The president sent a personal letter to each of the 95 people receiving a commutation: "I am granting your application because you have demonstrated the potential to turn your life around," he wrote. "Now it is up to you to make the most of this opportunity. It will not be easy and you will confront many who doubt people with criminal records can change… But remember that you have the capacity to make good choices. By doing so you will affect not only your life, but the lives of those around you. You will also influence, by your example, the possibility that others in your circumstances get their second chance in the future."
President Obama has taken other steps to address harsh drug war sentencing, including supporting and signing the Fair Sentencing Act, which reduced the disparity in crack and powder cocaine sentencing; creating a task force on 21st Century policing, and launching the Smart on Crime initiative, which includes the Justice Department modifying its policies on mandatory minimum sentencing.
Last year, he signaled that he wanted to make broader use of the clemency power, and Deputy Attorney General James Cole laid out criteria for those who would qualify.
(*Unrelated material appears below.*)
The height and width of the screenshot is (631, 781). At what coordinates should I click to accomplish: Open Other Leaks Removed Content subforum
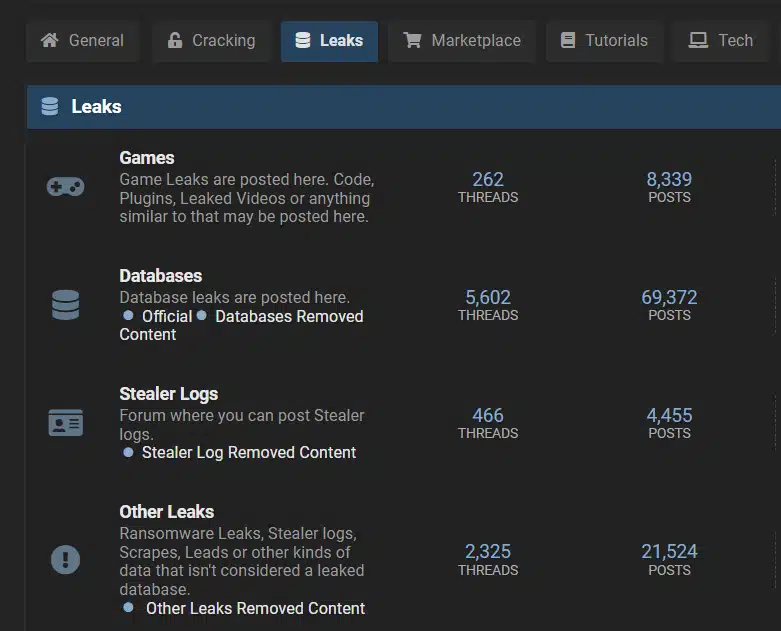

Those include people who are nonviolent, low-level offenders without significant ties to large gangs or cartels who have served at least 10 years of their sentence, have no other significant criminal history, have shown good conduct in prison, have no history of violence, and who would like have received a significantly lower sentence if sentenced today.
Since then, a consortium of lawyers calling itself Clemency Project 2014 has volunteered to handle and help process clemency requests. Tens of thousands of federal prisoners have responded. While President Obama has commuted more sentences than any recent president, there are thousands more that meet the criteria. He has one more year to exercise his commutation power.